▸ MATERIAL FOR THE TASK:
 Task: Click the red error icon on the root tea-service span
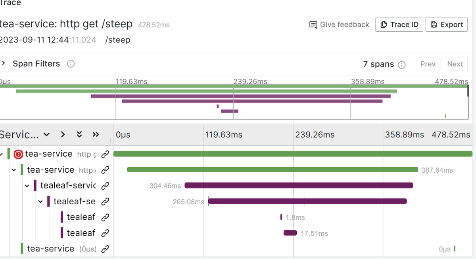(x=18, y=154)
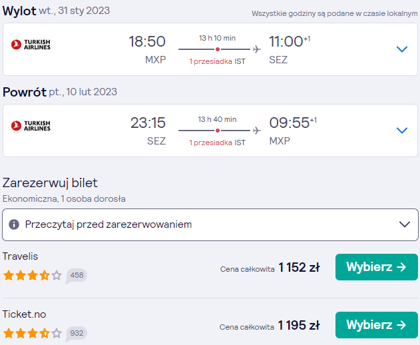This screenshot has width=420, height=345.
Task: Select the Ticket.no provider name
Action: [25, 314]
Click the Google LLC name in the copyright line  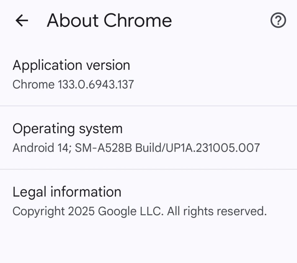tap(131, 211)
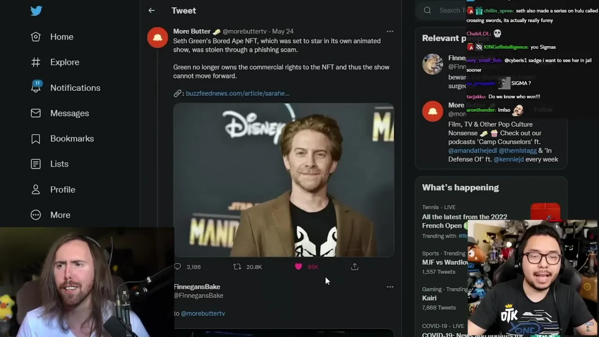This screenshot has height=337, width=599.
Task: Open the 2022 French Open trending item
Action: [464, 221]
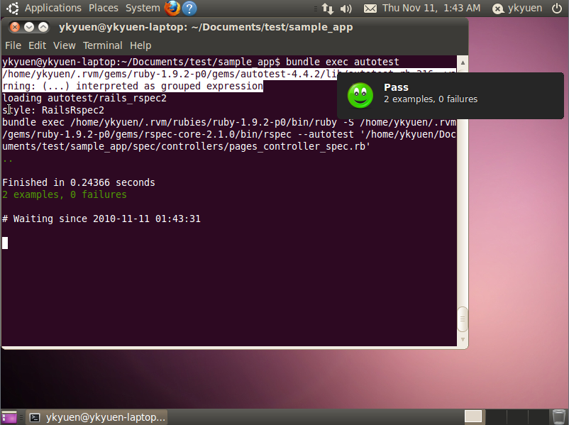Open the Places menu
569x425 pixels.
104,9
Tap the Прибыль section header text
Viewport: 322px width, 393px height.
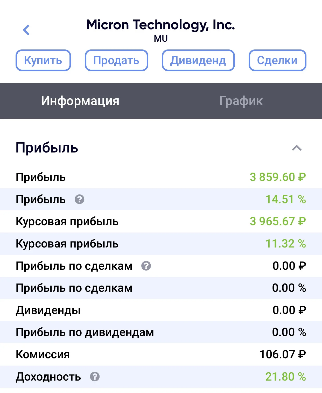[47, 148]
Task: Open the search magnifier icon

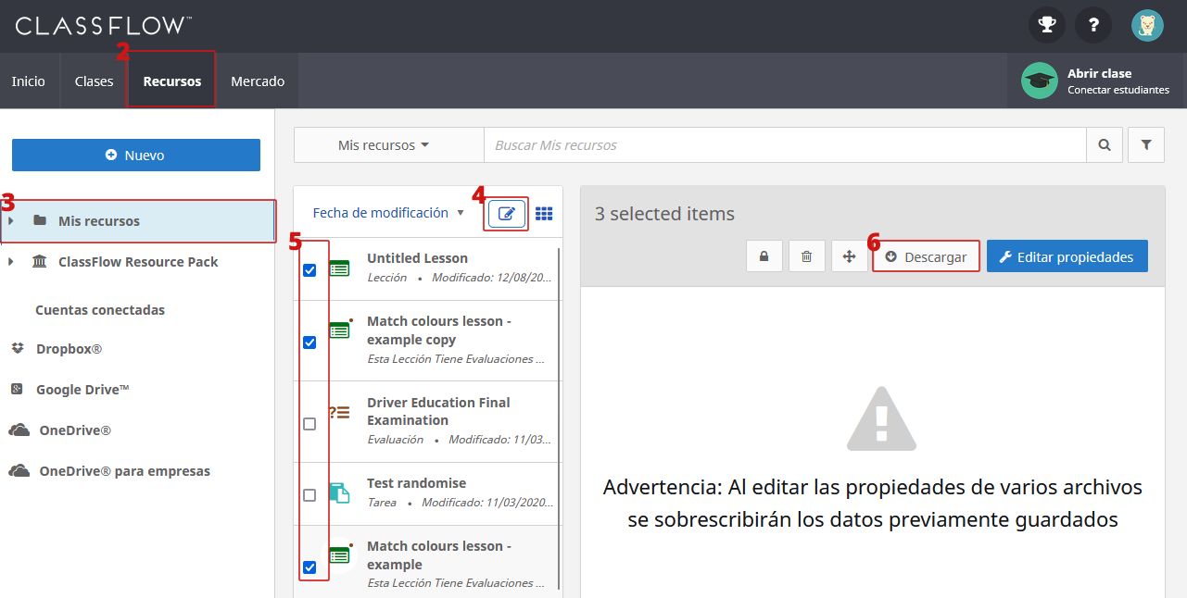Action: [x=1104, y=144]
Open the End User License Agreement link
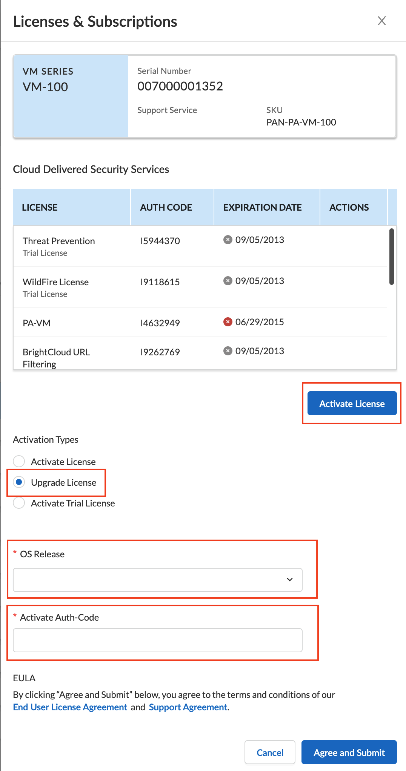406x771 pixels. 70,707
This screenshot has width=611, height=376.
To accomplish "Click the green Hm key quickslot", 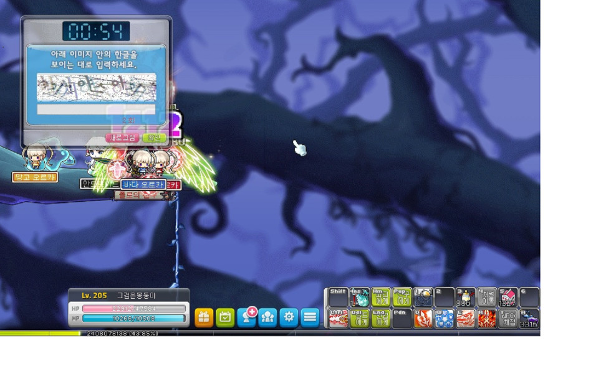I will (380, 298).

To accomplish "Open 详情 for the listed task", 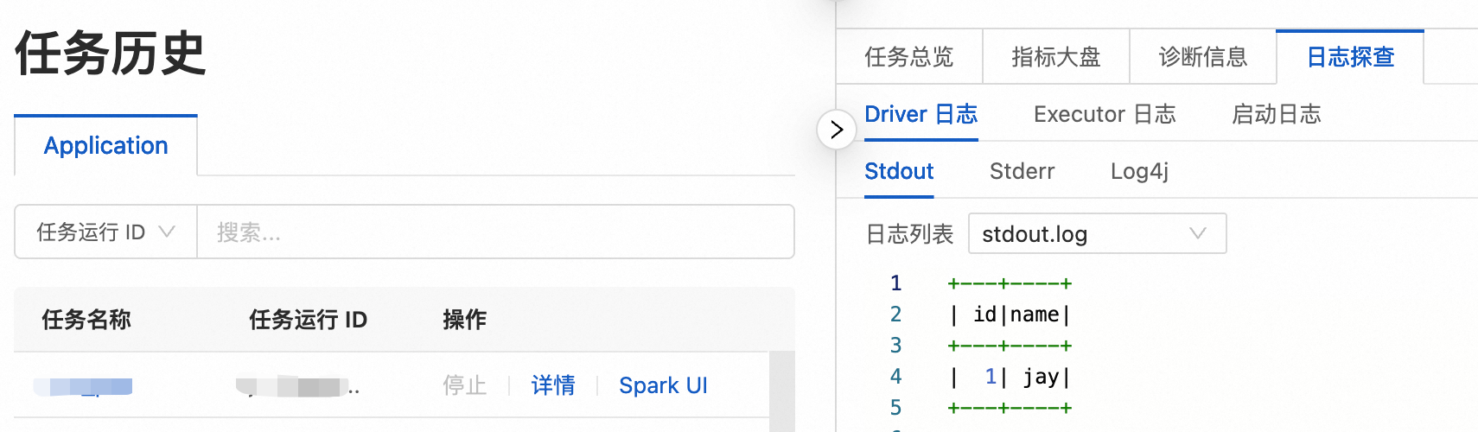I will (x=553, y=385).
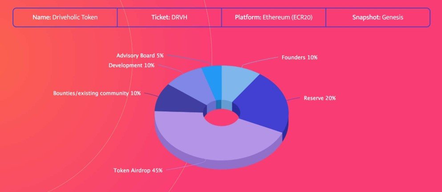Image resolution: width=442 pixels, height=192 pixels.
Task: Click the Platform: Ethereum (ECR20) cell
Action: (274, 17)
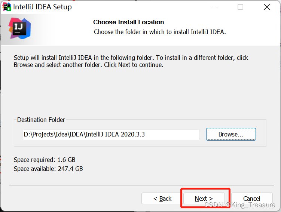Image resolution: width=281 pixels, height=212 pixels.
Task: Click the CSDN @King_Treasure watermark
Action: tap(240, 205)
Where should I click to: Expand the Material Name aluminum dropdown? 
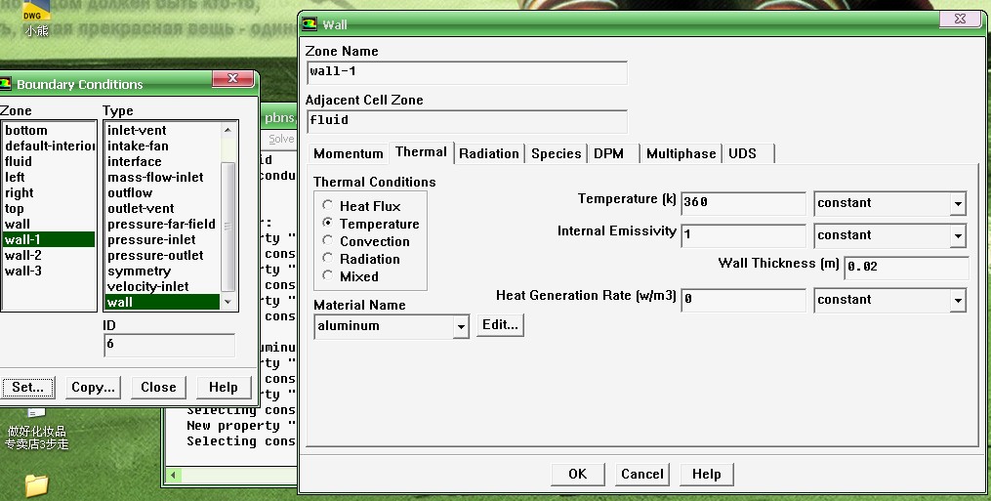coord(461,327)
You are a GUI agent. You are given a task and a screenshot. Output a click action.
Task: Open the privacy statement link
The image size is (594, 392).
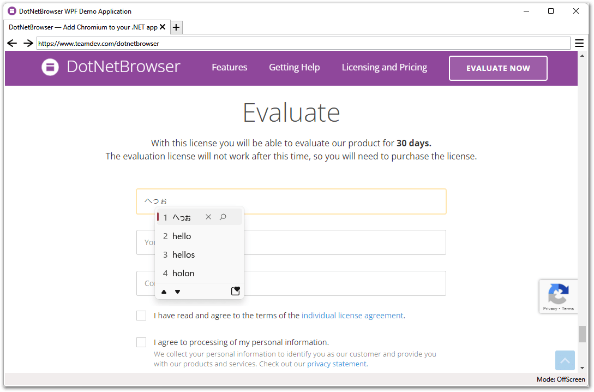337,364
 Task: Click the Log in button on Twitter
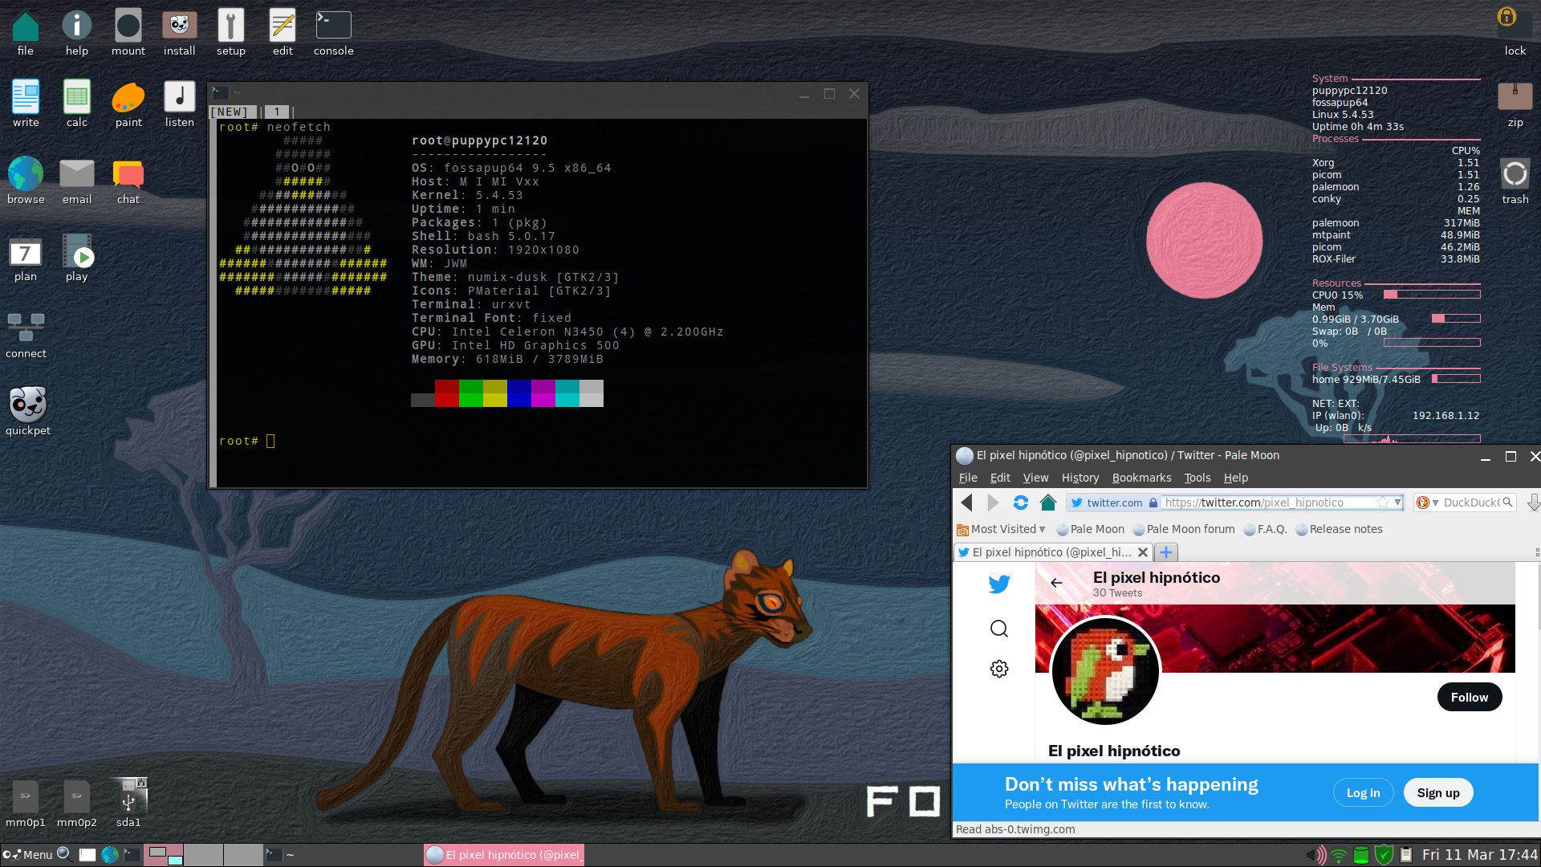pyautogui.click(x=1363, y=793)
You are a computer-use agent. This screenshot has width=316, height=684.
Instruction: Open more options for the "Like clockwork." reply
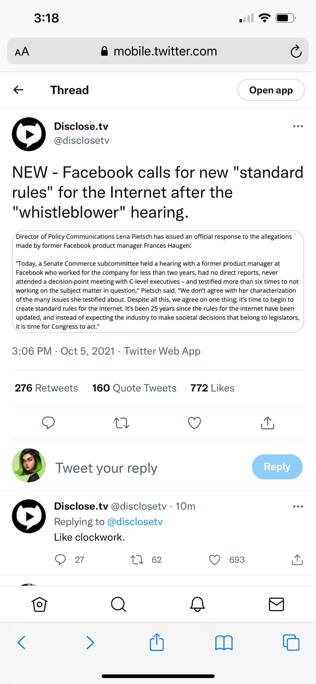click(298, 506)
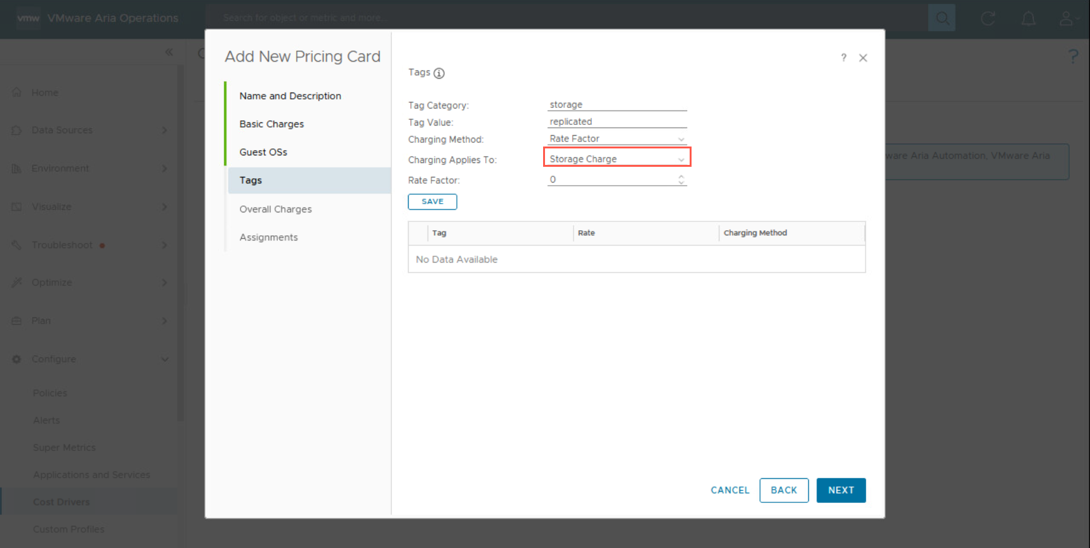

▸ PROBLEM TO WORK ON: Where the string "agent" shows up in the listing above, copy the line that holds it.

▸ WRITTEN REPLY:
You are a GUI agent. You are given a task and a screenshot. Output a click action.
You are a computer-use agent. This screenshot has width=316, height=684.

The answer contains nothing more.